A rocket moves upward, starting from rest with an acceleration of 28.3 m/s2 for 5.50 s. It runs out of fuel at the end of the 5.50 s, but does not stop.

How high does it rise above the ground? Answer in units of m

h1=a*t^2 = 28.3*5.5^2=856.1 m Above gnd.

V1 = a*t = 28.3 * 5.5 = 155.7 m/s.

V = V1 + g*t = 0
155.7 - 9.8t = 0
-9.8t = -155.7
t = 15.9 s. To reach max ht.

h2 = V1*t + 0.5g*t^2
h2 = 155.7*15.9 - 4.9*15.9^2 = 1236 m
Above h1.

h = h1 + h2 = 856 + 1236 = 2092 m. Above gnd.

To find the height the rocket rises above the ground, we can use the equations of motion.

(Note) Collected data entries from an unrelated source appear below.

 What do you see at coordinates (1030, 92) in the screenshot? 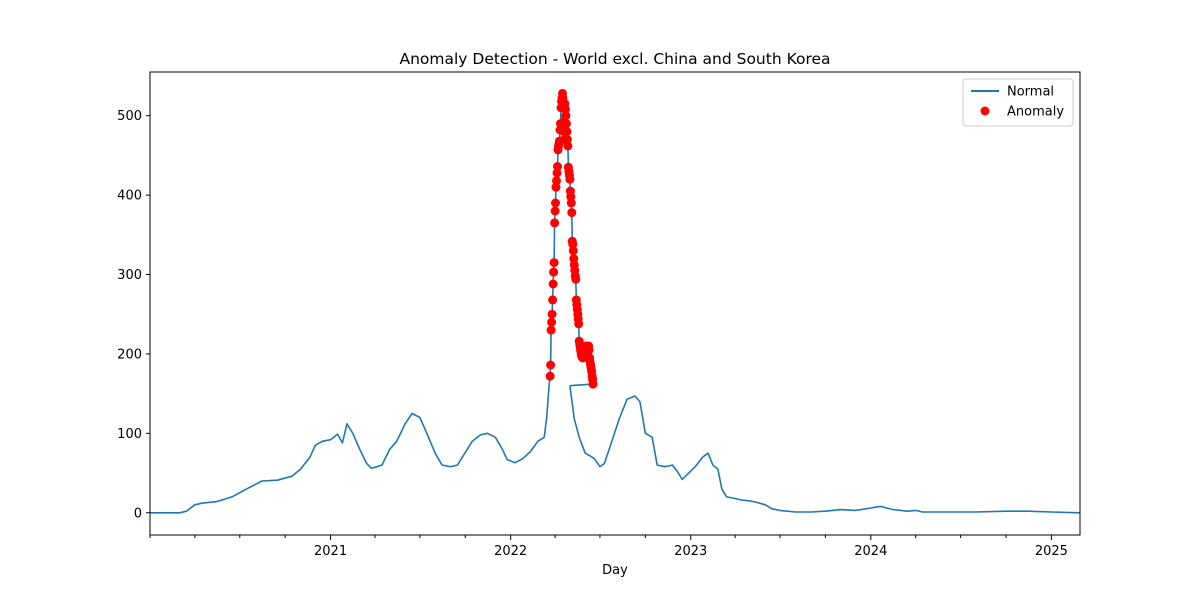
I see `legend-label: Normal` at bounding box center [1030, 92].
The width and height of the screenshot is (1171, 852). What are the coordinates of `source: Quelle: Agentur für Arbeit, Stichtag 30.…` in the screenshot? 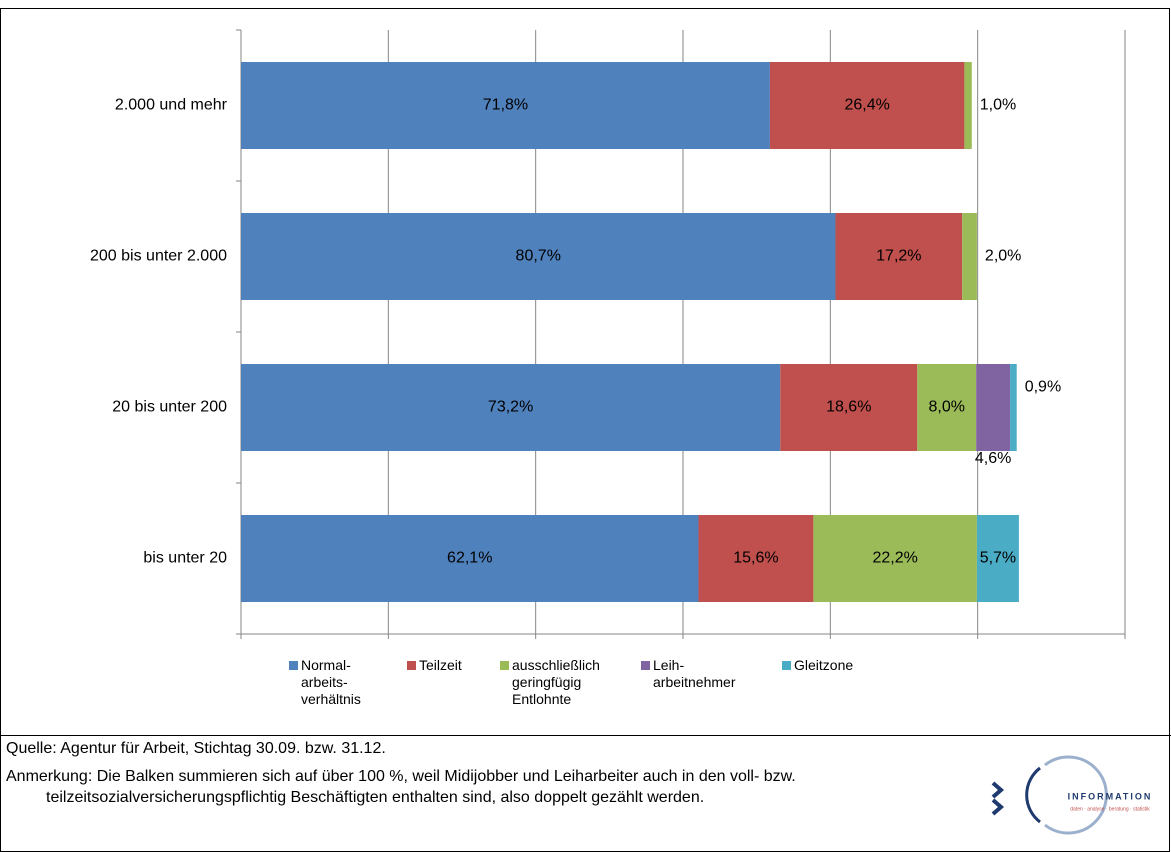 It's located at (196, 748).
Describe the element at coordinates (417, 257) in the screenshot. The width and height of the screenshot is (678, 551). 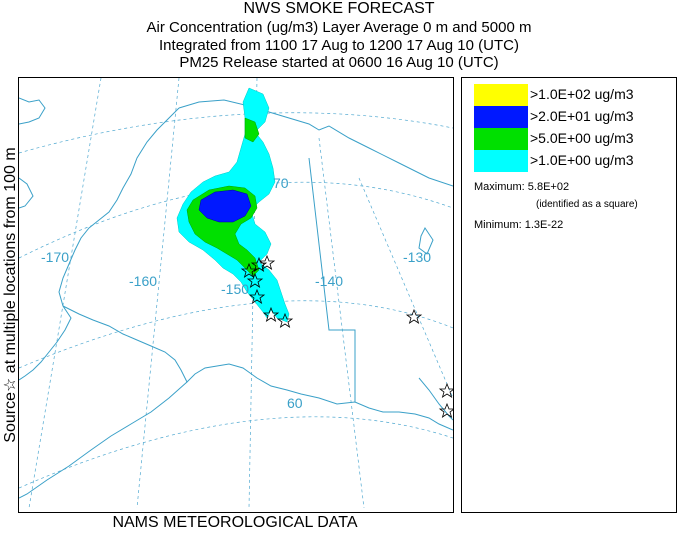
I see `lon-label-130: -130` at that location.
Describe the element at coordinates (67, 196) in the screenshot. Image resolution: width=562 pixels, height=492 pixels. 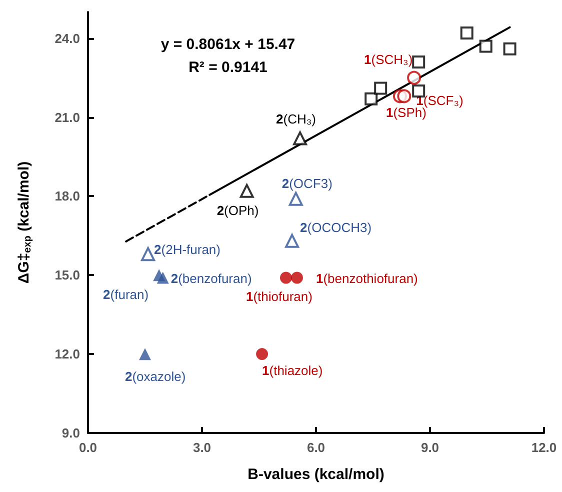
I see `y-tick-label: 18.0` at that location.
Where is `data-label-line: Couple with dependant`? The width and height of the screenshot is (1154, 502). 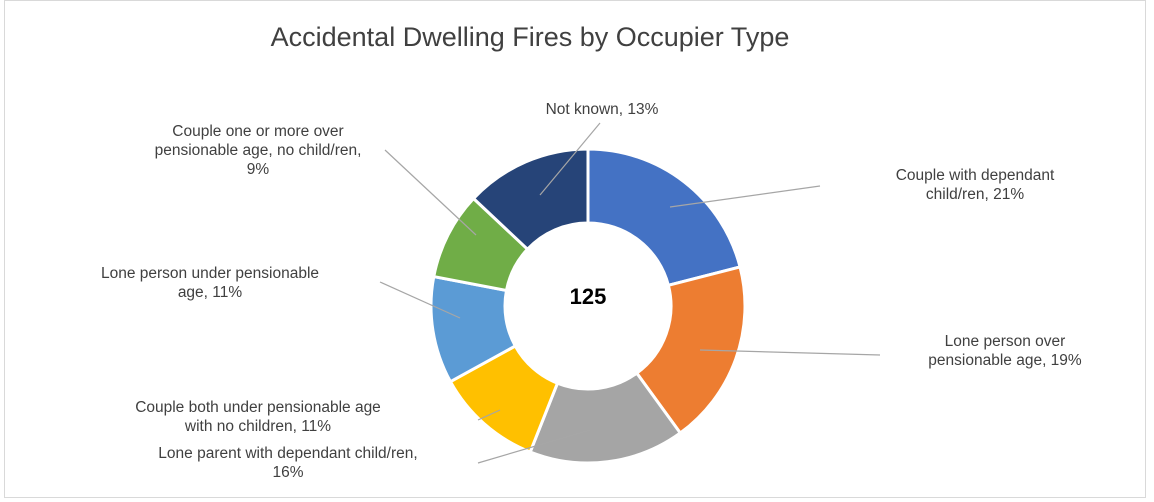
data-label-line: Couple with dependant is located at coordinates (976, 176).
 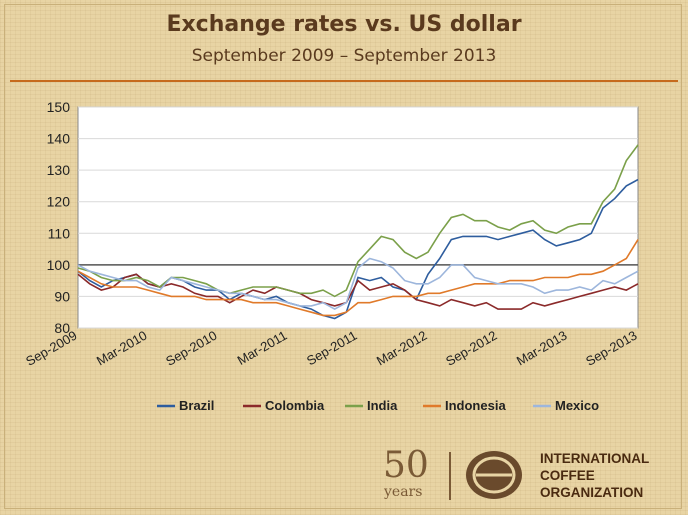 I want to click on org-name: INTERNATIONAL COFFEE ORGANIZATION, so click(x=594, y=476).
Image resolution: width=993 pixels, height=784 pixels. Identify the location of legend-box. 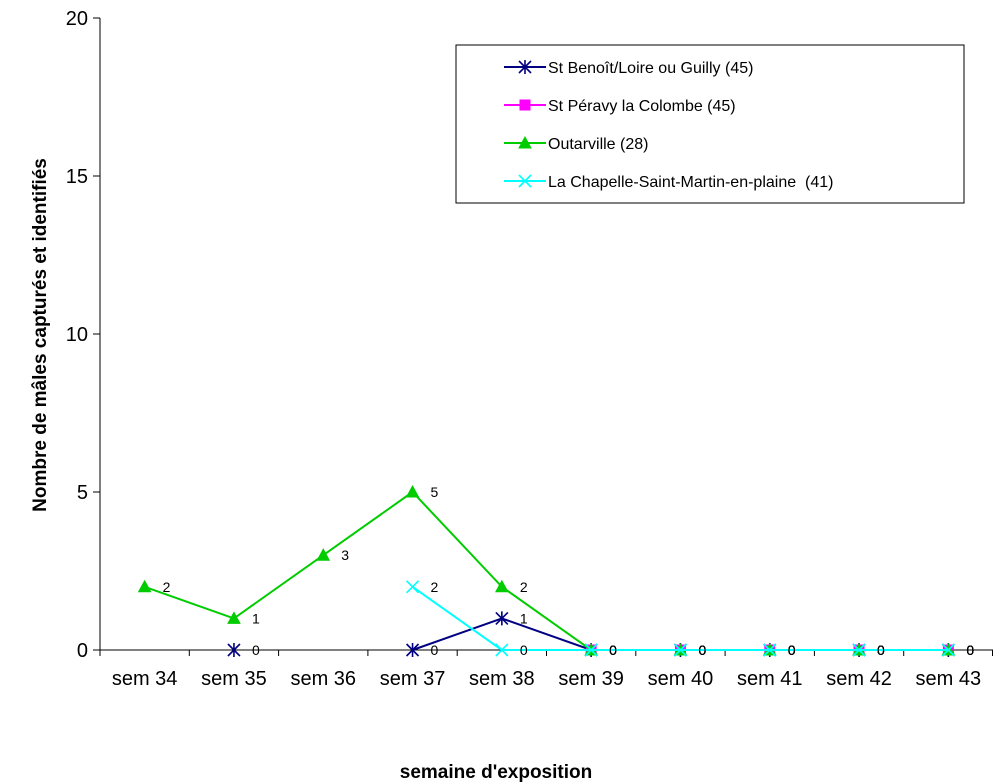
(710, 124).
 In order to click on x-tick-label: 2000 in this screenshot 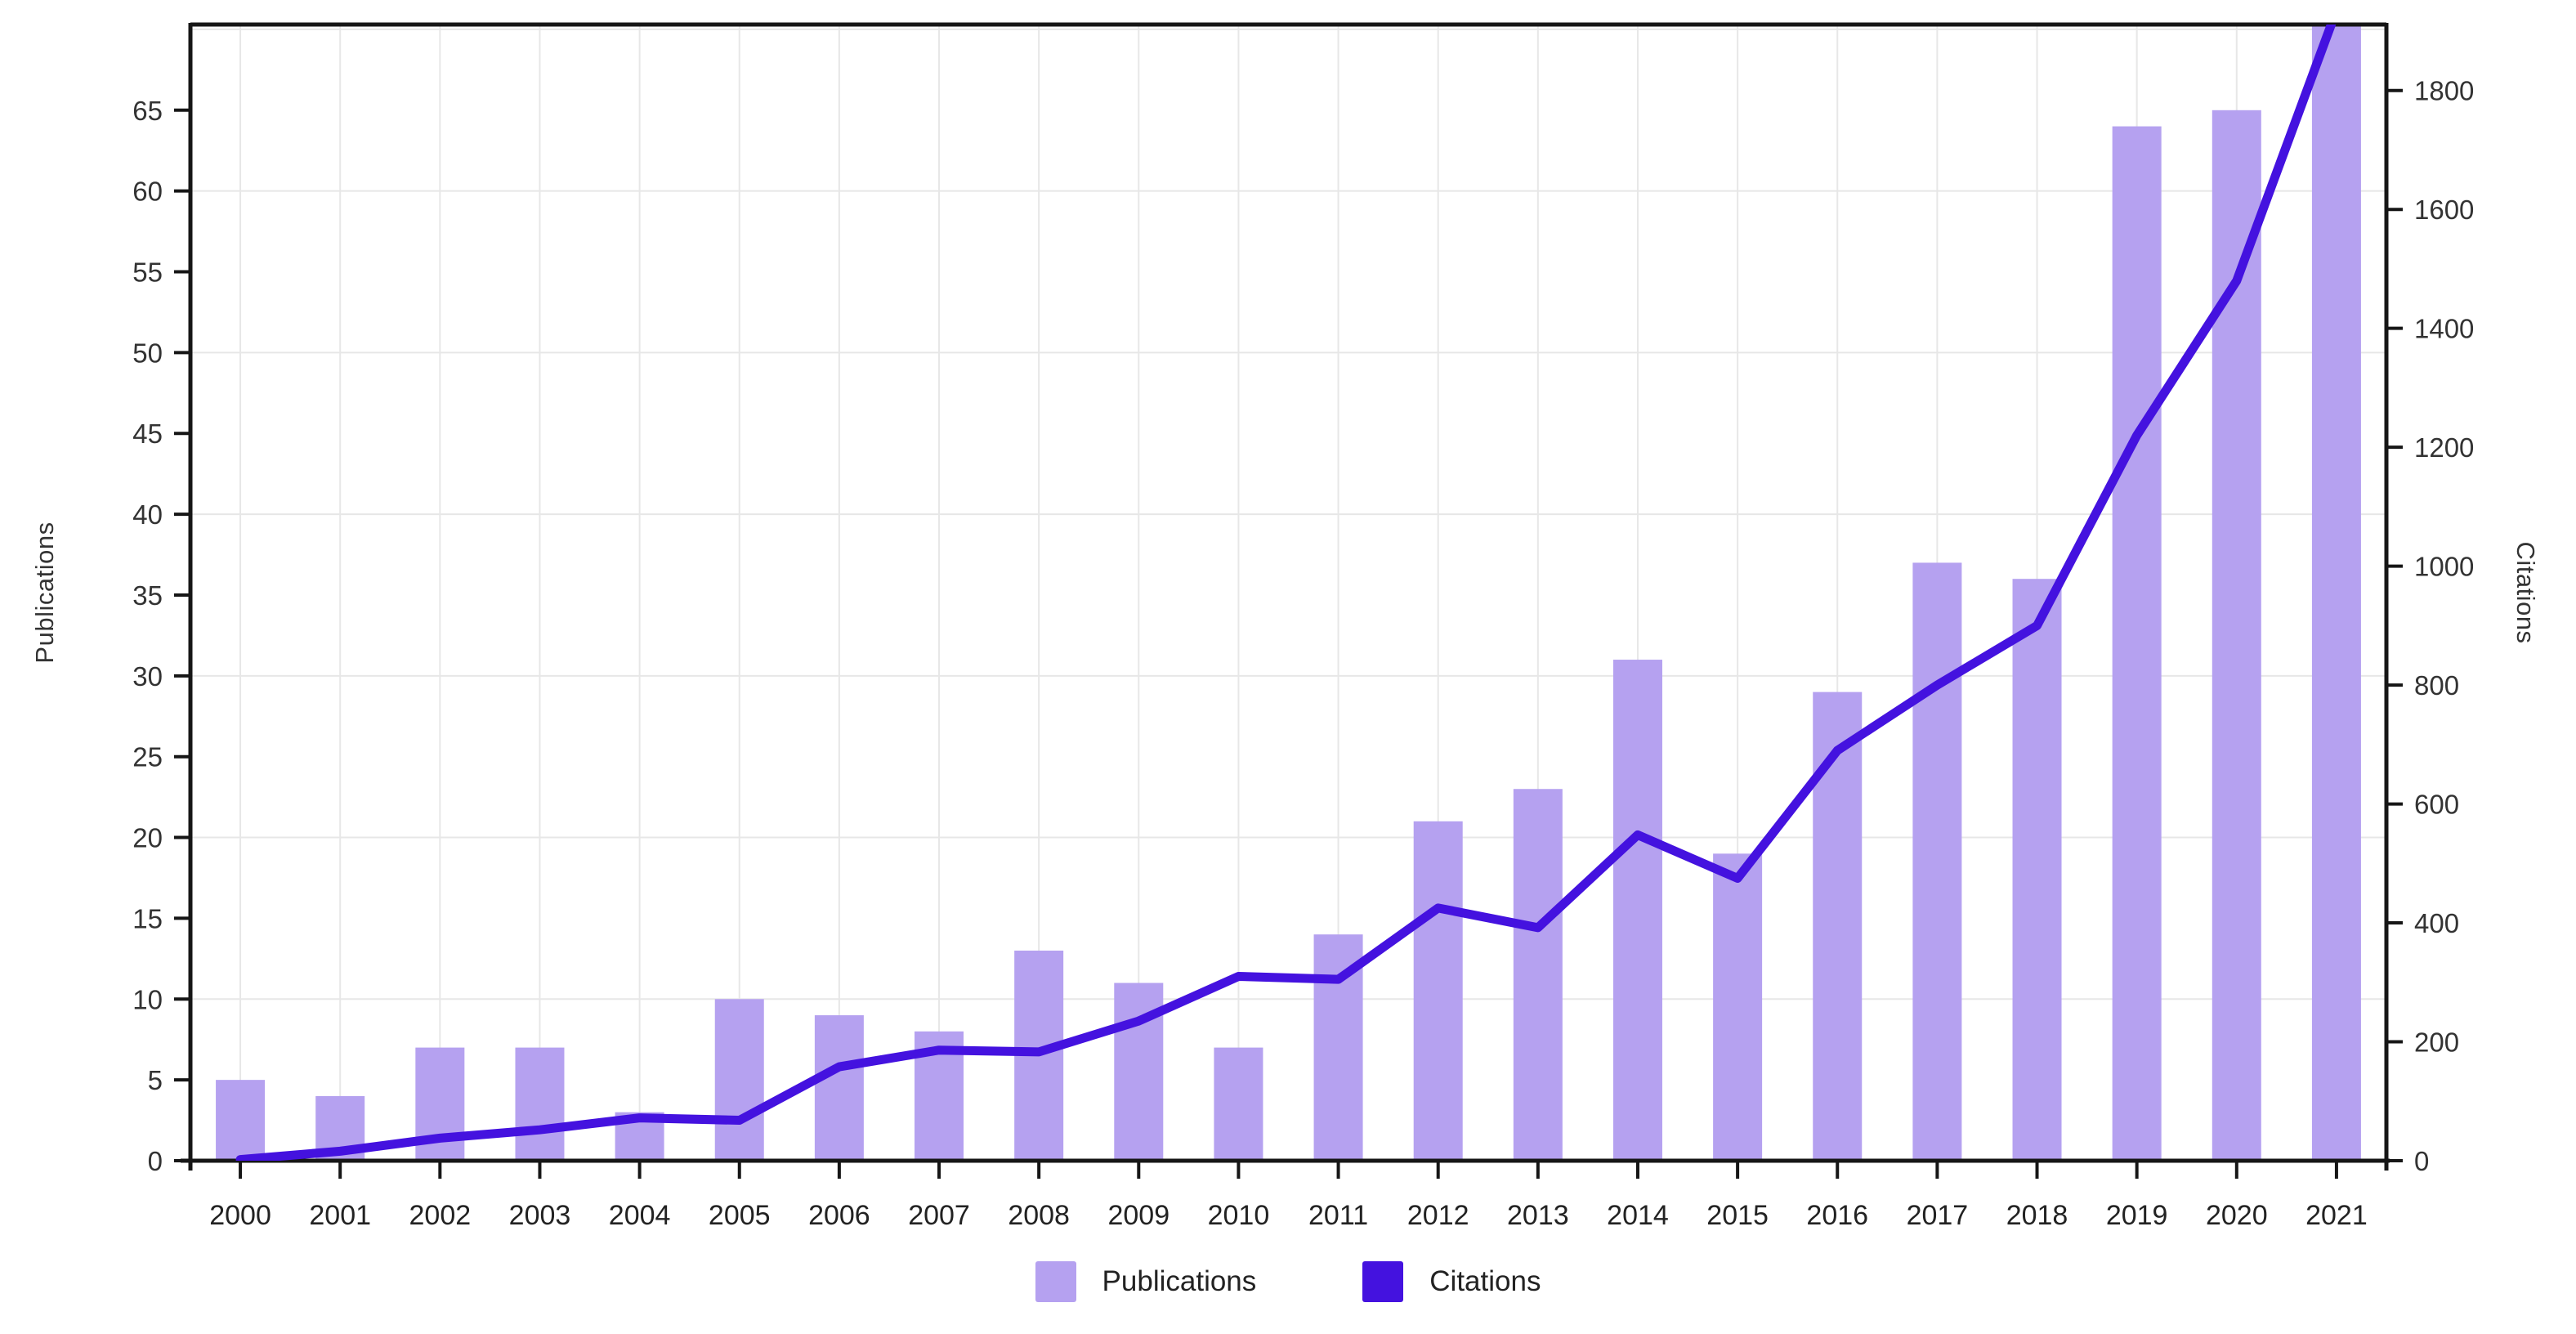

First, we need to find the final velocity of the rocket. We can use the equation:
v = u + at

Where:
v = final velocity
u = initial velocity (0 m/s as the rocket starts from rest)
a = acceleration (28.3 m/s^2)
t = time (5.50 s)

Plugging in the values, we get:
v = 0 + (28.3 m/s^2)(5.50 s)
v = 155.65 m/s

Next, we can use the equation to find the distance traveled by the rocket:
s = ut + (1/2)at^2

Where:
s = distance traveled
u = initial velocity (0 m/s)
t = time (5.50 s)
a = acceleration (28.3 m/s^2)

Plugging in the values, we get:
s = (0 m/s)(5.50 s) + (1/2)(28.3 m/s^2)(5.50 s)^2
s = 383.625 m

Therefore, the rocket rises approximately 383.625 meters above the ground.